§ **TEXT TO READ**:
--- Start ---
Case Study

This case study is part of the Google Data Analytics Capstone Project and served as my very first data analytics project. It has been an intensive learning process and this project serve as a culmination of everything I have learnt throughtout this program.

Table of Contents

  1. Comapny Overview
    1.1. Products
    1.2. Current Marketing Efforts
  2. Business Task
  3. Data Overview
    3.1. Data Source
    3.2. License and Accessibility
    3.3. Data Organization
    3.4. Data Credibility
    3.5. Data Integrity Verification
  4. Data Cleaning
    4.1. Loading Packages
    4.2. Importing Datasets
    4.3. Renaming Columns
    4.4. Verifying Distinct Values
    4.5. Removing Duplicates and Nulls
    4.6. Changing the Data Format
  5. Analyzing Trends
    5.1. Users’ habit in using the smart device
    5.2. Metrics to determine users’ activity levels
    5.3. Users’ activity level
    5.4. Daily steps in a day
    5.5. Daily steps in days of the week
    5.6. Daily steps in days of the week
  6. Recommendations

1. Company Overview

Bellabeat is a high-tech manufacturer of health-focused smart products specialized for women. Collecting data on activity, sleep, stress, and reproductive health has allowed Bellabeat to empower women with knowledge about their own health and habits. Bellabeat is a successful small company, but they have the potential to become a larger player in the global smart device market.

1.1. Products

Bellabeat has several wellness-tracker products.

  • Bellabeat app: The Bellabeat app provides users with health data related to their activity, sleep, stress, menstrual cycle, and mindfulness habits. This data can help users better understand their current habits and make healthy decisions. The Bellabeat app connects to their line of smart wellness products.

  • Leaf: Bellabeat’s classic wellness tracker can be worn as a bracelet, necklace, or clip. The Leaf tracker connects to the Bellabeat app to track activity, sleep, and stress.

  • Time:This wellness watch combines the timeless look of a classic timepiece with smart technology to track user activity, sleep, and stress. The Time watch connects to the Bellabeat app to provide you with insights into your daily wellness.

  • Ivy: A wellness-tracker designed as an elegant bracelet that monitors users heart rate, respiratory rate, and physical and mental activity. The data is combined and displayed as wellness score and readiness score to keep track on daily habit.

  • Spring: This is a water bottle that tracks daily water intake using smart technology to ensure that you are appropriately hydrated throughout the day. The Spring bottle connects to the Bellabeat app to track your hydration levels.
--- End ---
§ **PROVIDED DATA**:
--- Start ---
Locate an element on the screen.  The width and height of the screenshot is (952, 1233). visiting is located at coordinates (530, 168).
--- End ---
--- Start ---
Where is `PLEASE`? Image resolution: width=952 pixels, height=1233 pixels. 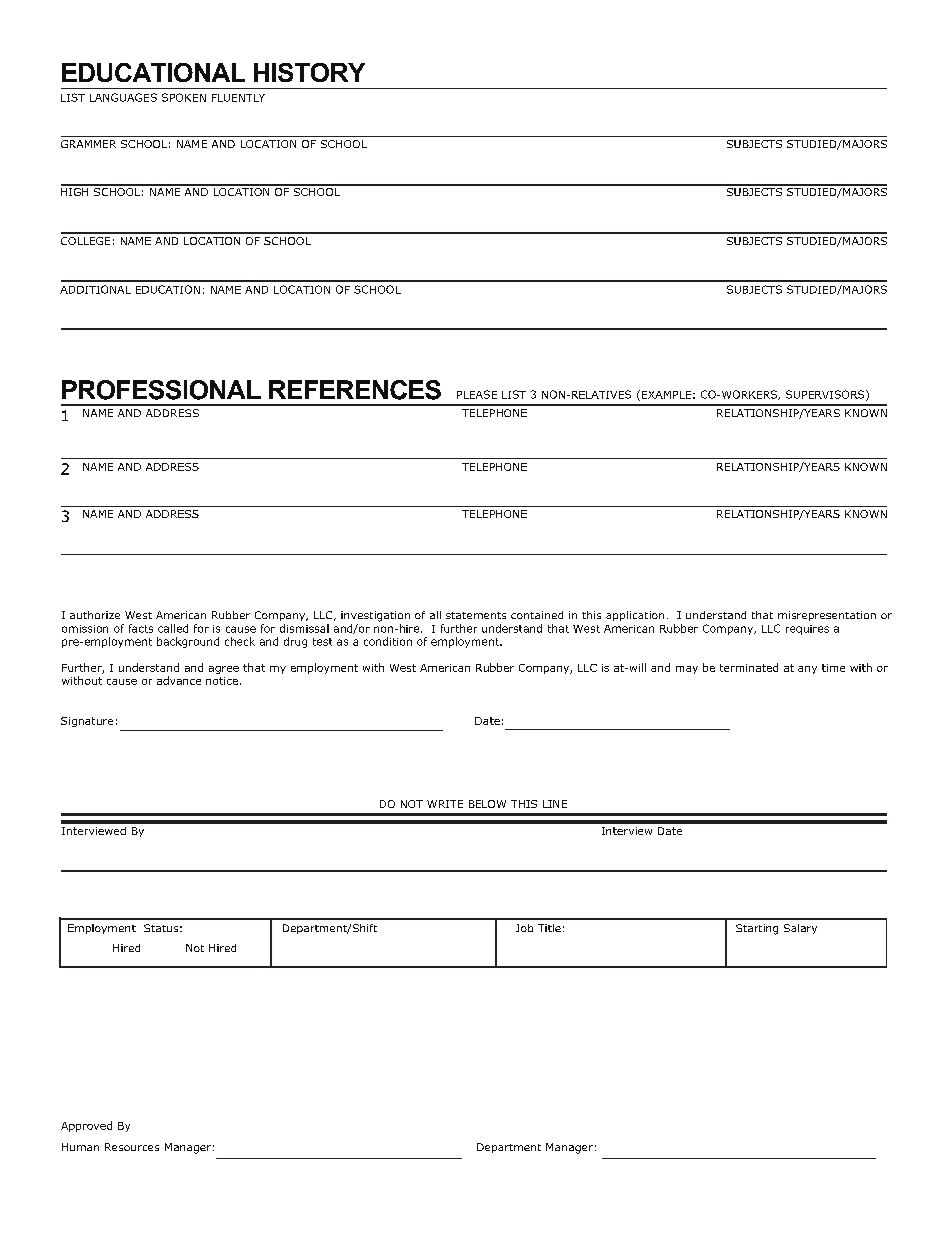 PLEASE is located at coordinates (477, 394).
--- End ---
--- Start ---
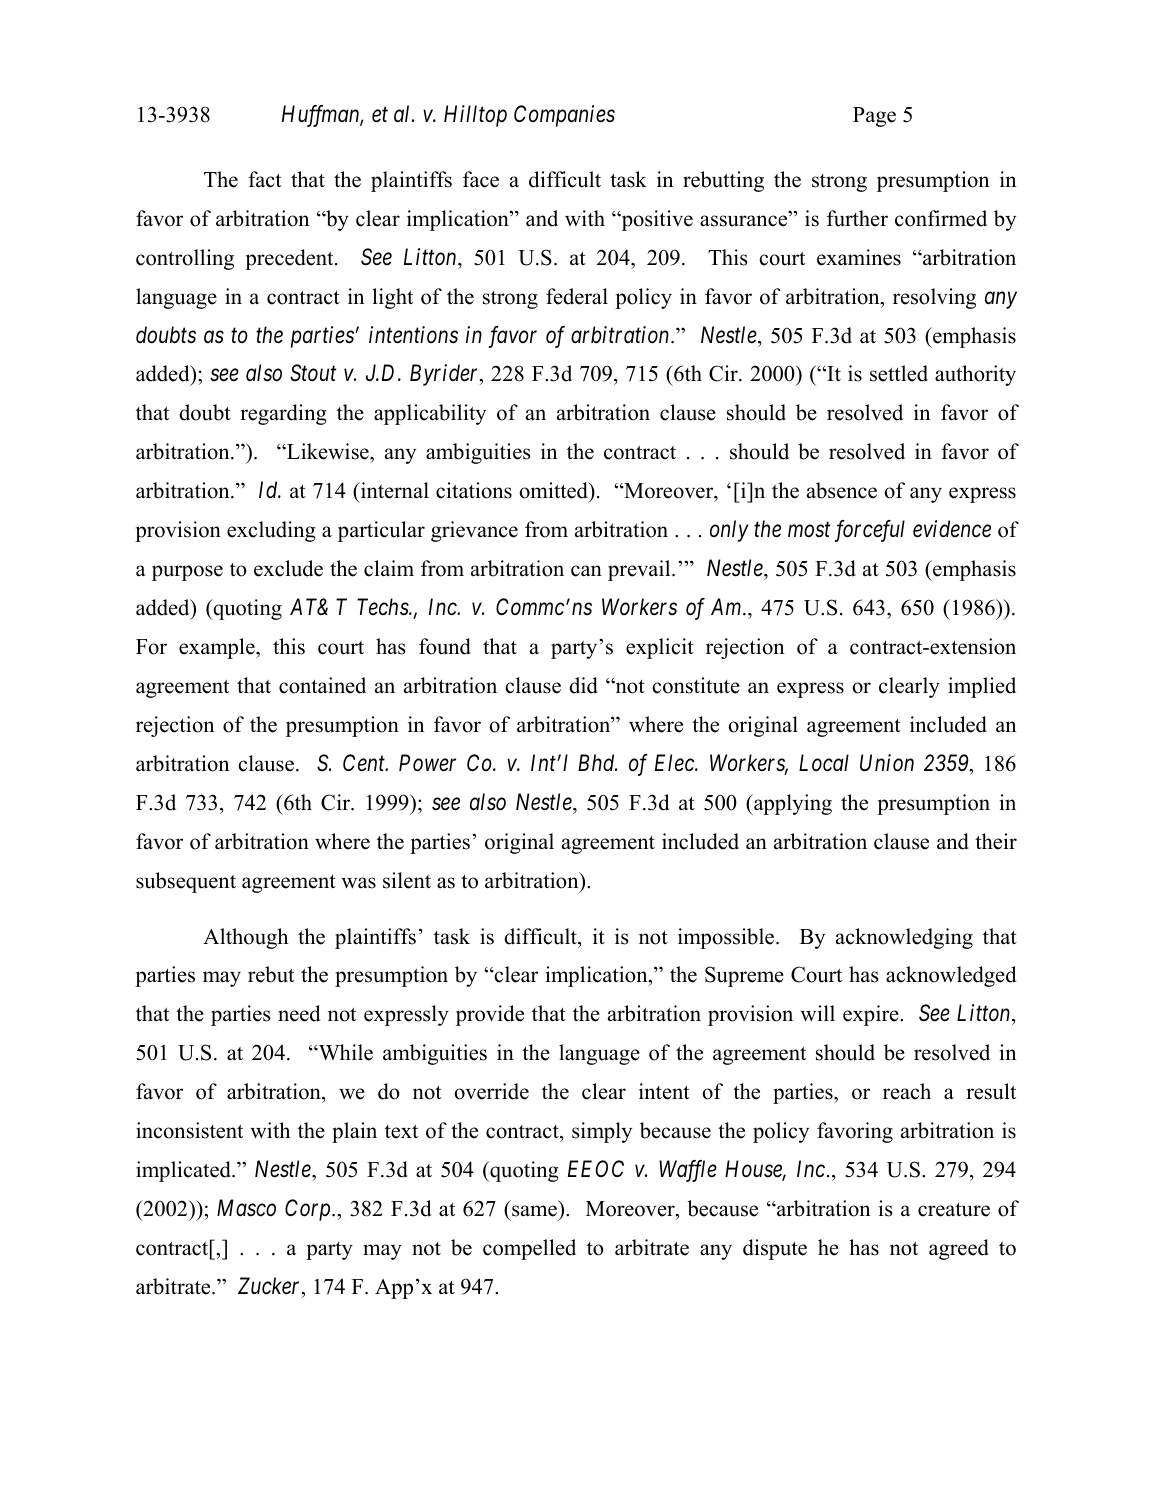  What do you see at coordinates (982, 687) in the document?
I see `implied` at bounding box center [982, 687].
--- End ---
§ **WHAT THE TASK REQUIRES**:
Rewrite everything in the Bellabeat case study from "Bellabeat has several" down to "smart wellness products.", replacing "Bellabeat app" with "Bellabeat application".

§ **WRITTEN RESPONSE**:
Bellabeat has several wellness-tracker products.

  • Bellabeat application: The Bellabeat application provides users with health data related to their activity, sleep, stress, menstrual cycle, and mindfulness habits. This data can help users better understand their current habits and make healthy decisions. The Bellabeat application connects to their line of smart wellness products.